Do you teach a "normal" class? I am serious. The OW dive classes I see are so incredibly abbreviated that it is amazing that the students can master ANY gear.
I honestly think that trying to show a wide variety of gear types would be impractical and quickly reach diminishing marginal return, when applied in the current typical training setting. THAT is why I worry that presenting an overwhelming range of increasingly more complex gear configurations and options, might become noise.
All too many of OW students can barely work the BC, struggle with a mask clear and some can barely use fins in an efficient manner..
If you are running classes that far exceed the minimum requirements in time and you have the ability to do extensive "enrichment of the classes", then I think it is great..

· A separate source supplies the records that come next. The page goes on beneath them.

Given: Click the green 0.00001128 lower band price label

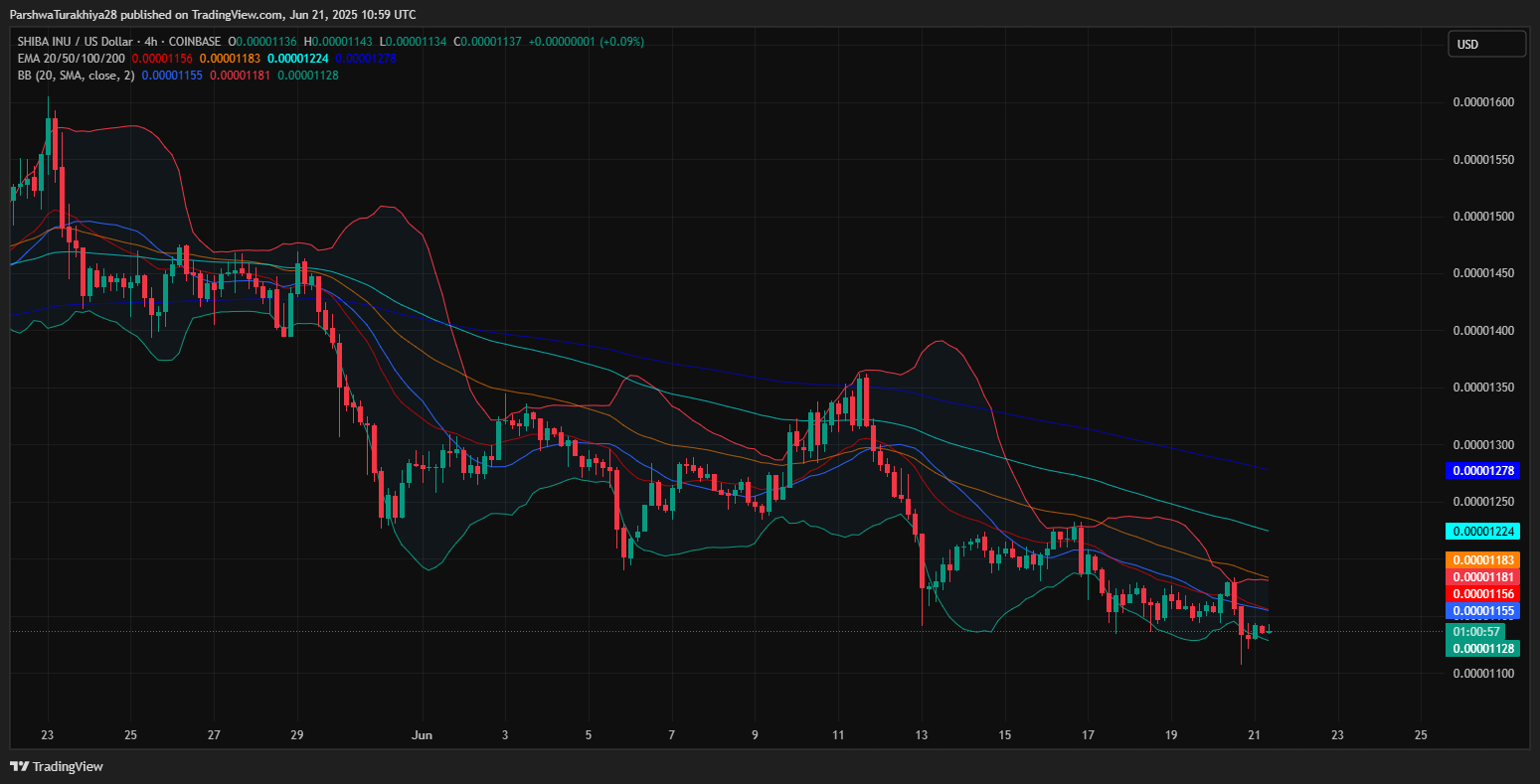Looking at the screenshot, I should click(x=1483, y=648).
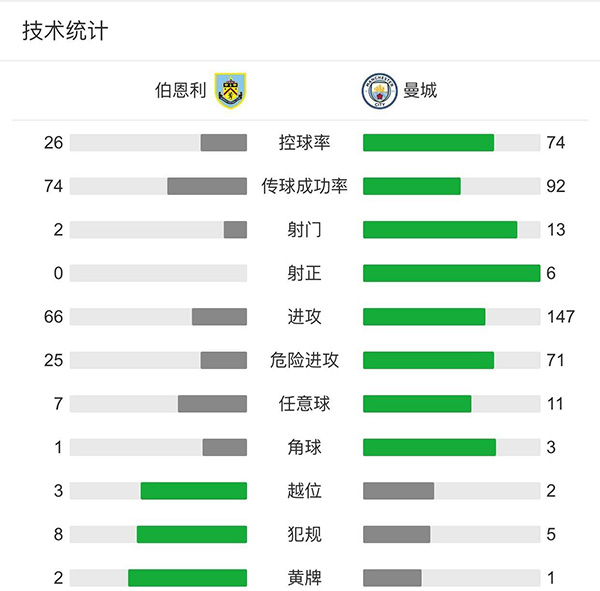Screen dimensions: 600x591
Task: Click the Manchester City club crest icon
Action: point(377,91)
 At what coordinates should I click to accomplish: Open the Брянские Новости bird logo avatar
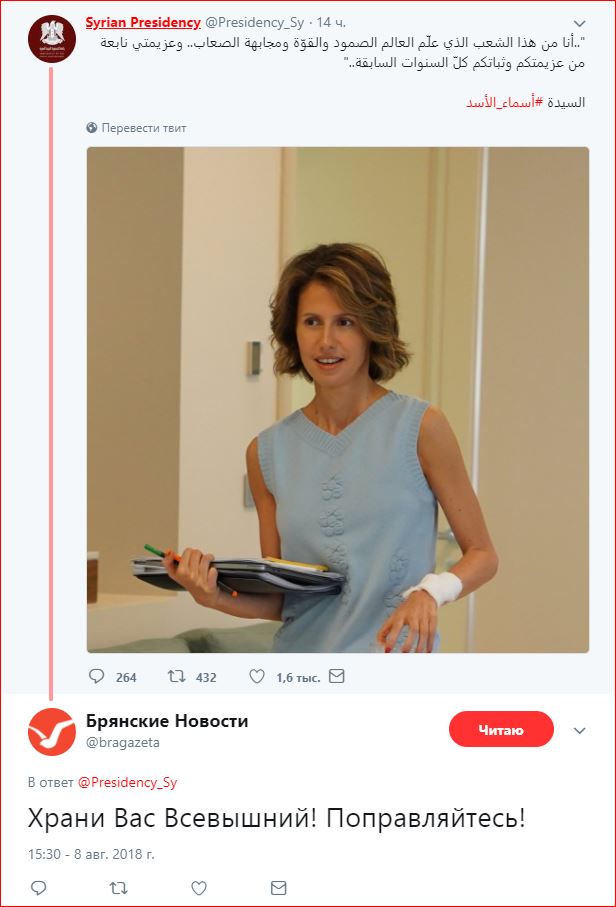(52, 732)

It depends on what you consider normal and what you consider minimum standards to be. My normal class is 16 hours classrom and 16 hours pool spread out over 6-8 weeks. Normal includes buddy breathing, rescue skills, and things like the bailout and doff and don. These are normal under the standards of my agency. Anything less is abnormal and does not meet agency standards. Plus I add to those and have my own standards students must meet. ie- All basic skills horizontal and in midwater by the end of scuba session 2 while swimming, students do their own weight checks from session 3 on every class, students adjust weights as necessary in pool and on OW checkouts. Normal may be the wrong term to use when asking about classes taught by different instructors from different agencies in different parts of the country. A student of mine who could not manage buoyancy, trim, air shares,etc would not be going to OW.